Start of Block
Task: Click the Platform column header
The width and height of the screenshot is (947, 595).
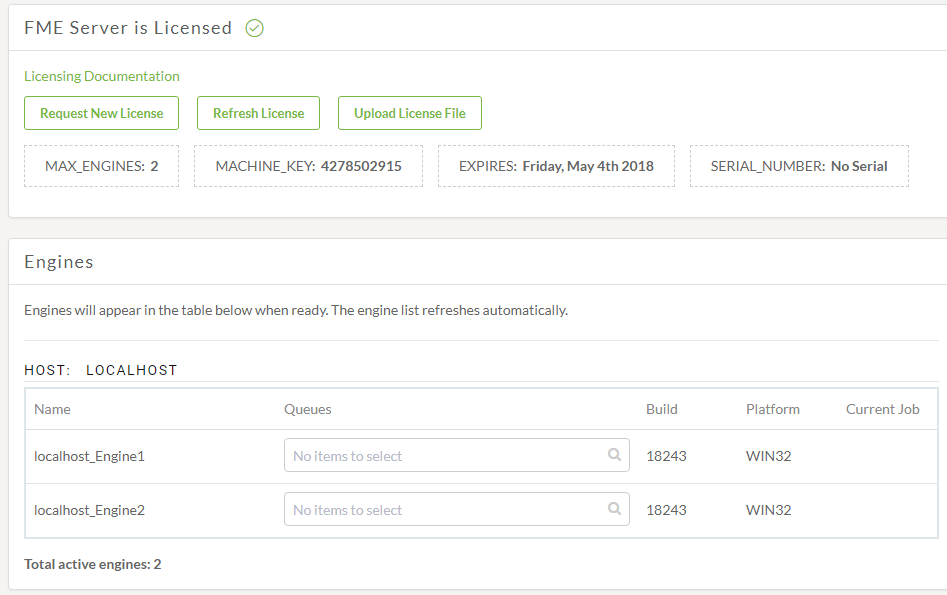Action: click(x=772, y=409)
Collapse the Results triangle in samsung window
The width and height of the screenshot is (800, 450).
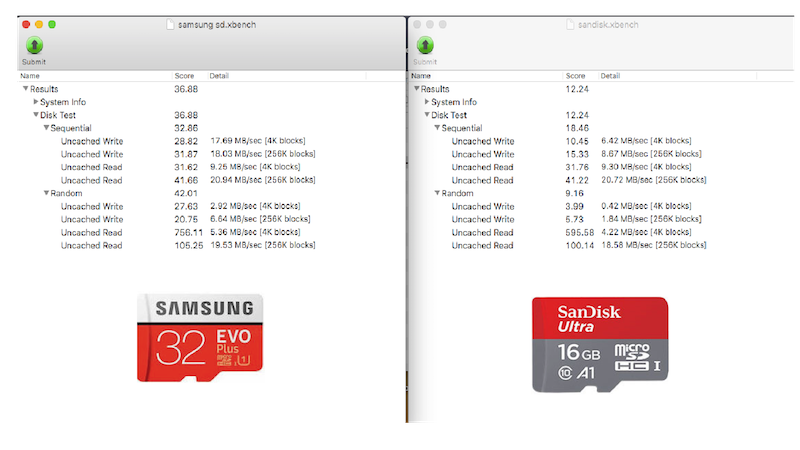pyautogui.click(x=25, y=89)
End of Block
Once the pictures are removed, return the entries exactly as they stand.

Task: Click the Platform column header
The width and height of the screenshot is (947, 595).
Action: click(x=772, y=409)
Collapse the Results triangle in samsung window
The width and height of the screenshot is (800, 450).
pyautogui.click(x=25, y=89)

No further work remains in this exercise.